# Textauszug
============================================================
Der Wert des Verfahrensgegenstandes wird auf 3.750,-- Euro festgesetzt.
Gründe
I.
Die Antragstellerin begehrt vorläufigen Rechtsschutz gegen eine der Rechtsvorgängerin
der Beigeladenen zu 1. erteilte Baugenehmigung.
Die Antragstellerin ist Eigentümerin des Grundstücks Gr. Straße 224 in 1... Berlin. Die
dort aufstehende mehrstöckige Bebauung besteht in einem zu Wohnzwecken genutzten
Vorderhaus sowie aus je zwei Seitenflügeln und Quergebäuden, die ursprünglich
größtenteils Fabrikgebäude waren. Es gibt zwei Innenhöfe, die untereinander und zur
Straße mit Durchgängen verbunden sind. Die Flächen der zweiten Hälfte des ersten
Seitenflügels sowie des zweiten Seitenflügels und des ersten Quergebäudes werden seit
Jahrzehnten – vom Antragsgegner baurechtlich und gewerberechtlich genehmigt - als
Jugendclub, Konzerthalle und Diskothek („Kn. Klub“) – genutzt.
============================================================
# Bereitgestellte Daten
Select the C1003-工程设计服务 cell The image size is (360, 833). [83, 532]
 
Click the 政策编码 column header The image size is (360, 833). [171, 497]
============================================================
# Zu bearbeitende Aufgaben
- a) Gib den Textauszug von „Der Wert des“ bis einschließlich „1. erteilte Baugenehmigung.“ wieder und ersetze dabei „Baugenehmigung“ durch „Abrissgenehmigung“.
- b) Stimmen diese Aussagen mit dem Textauszug überein? Antworte jeweils mit Ja oder Nein und zitiere die entscheidenden Worte. (i) Der Wert des Verfahrensgegenstandes wird auf 3.750 Euro festgesetzt. (ii) Auf dem Grundstück gibt es drei Innenhöfe. (iii) Das Vorderhaus wird gewerblich genutzt.
Die Daten sind eigenständiges Material und gehören nicht zum Textauszug.

# Die Ergebnisse
- a)
Der Wert des Verfahrensgegenstandes wird auf 3.750,-- Euro festgesetzt.
Gründe
I.
Die Antragstellerin begehrt vorläufigen Rechtsschutz gegen eine der Rechtsvorgängerin
der Beigeladenen zu 1. erteilte Abrissgenehmigung.

- b)
(i) Ja: „Der Wert des Verfahrensgegenstandes wird auf 3.750,-- Euro festgesetzt.“
(ii) Nein: „Es gibt zwei Innenhöfe“
(iii) Nein: „einem zu Wohnzwecken genutzten Vorderhaus“